-- Provided text --
Exploratory and confirmatory factor analyses were performed using BRFSS 2013 data to determine potential numerical relationships among the four HRQOL items. We also examined the stability of our proposed one-factor model over time by using BRFSS 2001–2010 and BRFSS 2011–2013 data sets.
Both exploratory factor analysis and goodness of fit tests supported the notion that one summary factor could capture overall HRQOL. Confirmatory factor analysis indicated acceptable goodness of fit of this model. The predicted factor score showed good validity with all of the four HRQOL items. In addition, use of the one-factor model showed stability, with no changes being detected from 2001 to 2013.
Instead of using four individual items to measure HRQOL, it is feasible to study overall HRQOL via factor analysis with one underlying construct. The resulting summary score of HRQOL may be used for health evaluation, subgroup comparison, trend monitoring, and risk factor identification.
Health-related quality of life (HRQOL) is a useful indicator of overall health because it captures information on the physical and mental health status of individuals, and on the impact of health status on quality of life [1, 2]. HRQOL is usually assessed via multiple indicators of self-perceived health status and physical and emotional functioning. Together, these measures provide a comprehensive assessment of the burden of preventable diseases, injuries, and disabilities .
To assess and measure HRQOL at the state and national levels, the Centers for Disease Control and Prevention (CDC) developed a set of four “core” questions (CDC HRQOL-4): (1) Would you say that in general your health is excellent, very good, good, fair, or poor? (2) Now thinking about your physical health, which includes physical illness and injury, for how many days during the past 30 days was your physical health not good? (3) Now thinking about your mental health, which includes stress, depression, and problems with emotions, for how many days during the past 30 days was your mental health not good? (4) During the past 30 days, for about how many days did poor physical or mental health keep you from doing your usual activities, such as self-care, work, or recreation? [3–5].

-- Given entries --

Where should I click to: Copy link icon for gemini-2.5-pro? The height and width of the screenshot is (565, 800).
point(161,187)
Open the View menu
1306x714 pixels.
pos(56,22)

--

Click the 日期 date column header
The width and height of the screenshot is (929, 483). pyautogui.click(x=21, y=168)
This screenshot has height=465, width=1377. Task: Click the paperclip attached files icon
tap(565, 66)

-- What you are asked to do --
Copy the passage on health-related quality of life word for word, starting with "Both exploratory factor" and going on through "2001 to 2013.".

-- Answer to the exercise --
Both exploratory factor analysis and goodness of fit tests supported the notion that one summary factor could capture overall HRQOL. Confirmatory factor analysis indicated acceptable goodness of fit of this model. The predicted factor score showed good validity with all of the four HRQOL items. In addition, use of the one-factor model showed stability, with no changes being detected from 2001 to 2013.